Poker party on bourse
AMIT ROY
London, June 22: Anurag Dikshit and Vikrant Bhargava, the two batchmates from IIT Delhi, are selling part of their stake in PartyGaming, the online poker company, in the biggest Initial Public Offering (IPO) witnessed by the London Stock Exchange for four years.
They are selling 23 per cent of the shares in PartyGaming, which runs the immensely successful online Party Poker website, on which up to 70,000 people from all over the world can play at one time.
The shares, on offer to institutional buyers, are valued by the company at between 111p and 127p. This would put a value on the company of between £8 billion and £9.2 billion.
Dikshit, 34, the group’s operating director, has 40 per cent of the shares and 33-year-old Bhargava, the marketing director, 17 per cent. Even if the lower sale figure is achieved — and PartyGaming seems confident it will — they stand to make £736,000 and £312,8000, respectively, from the sale.

## Aim of the exercise
Write the next part of the news article on the PartyGaming share sale, starting right after its final sentence. The material after the news article on the PartyGaming share sale is separate from it.

## Source material
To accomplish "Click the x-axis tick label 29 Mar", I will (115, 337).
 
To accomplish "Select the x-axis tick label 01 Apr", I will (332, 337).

## Answer section
The precise share price will be fixed on Monday and trading on the London Stock Exchange begin on Thursday “when you and I and other members of the public will be able to buy the shares through a broker”, a spokesman for PartyGaming told The Telegraph.
The company hopes a listing will give it added credibility, especially as the Americans have laws which outlaw online gambling.
“The book is covered,” the spokesman added. This means that institutional buyers, who are the only ones allowed to purchase the shares at the moment, have told PartyGaming they are prepared to buy all the shares on offer. However, there is some haggling going on over whether PartyGaming has overvalued them.
Describing the way the game is played in cyberspace, the spokesman said: “Party Poker is a website and 10 people can gather round a virtual table. Party Poker makes its money by taking a small slice from each pot — the rake, in the jargon. The players could be from anywhere — a girl in Australia could be playing with a man in Australia.”
But not from India.
One of the ironies of PartyGaming was revealed today. “Ninety per cent of our employees, totalling 950, are in India, based in Hyderabad,” said the spokesman.
However, due to government rules, Indians in India are not allowed to play.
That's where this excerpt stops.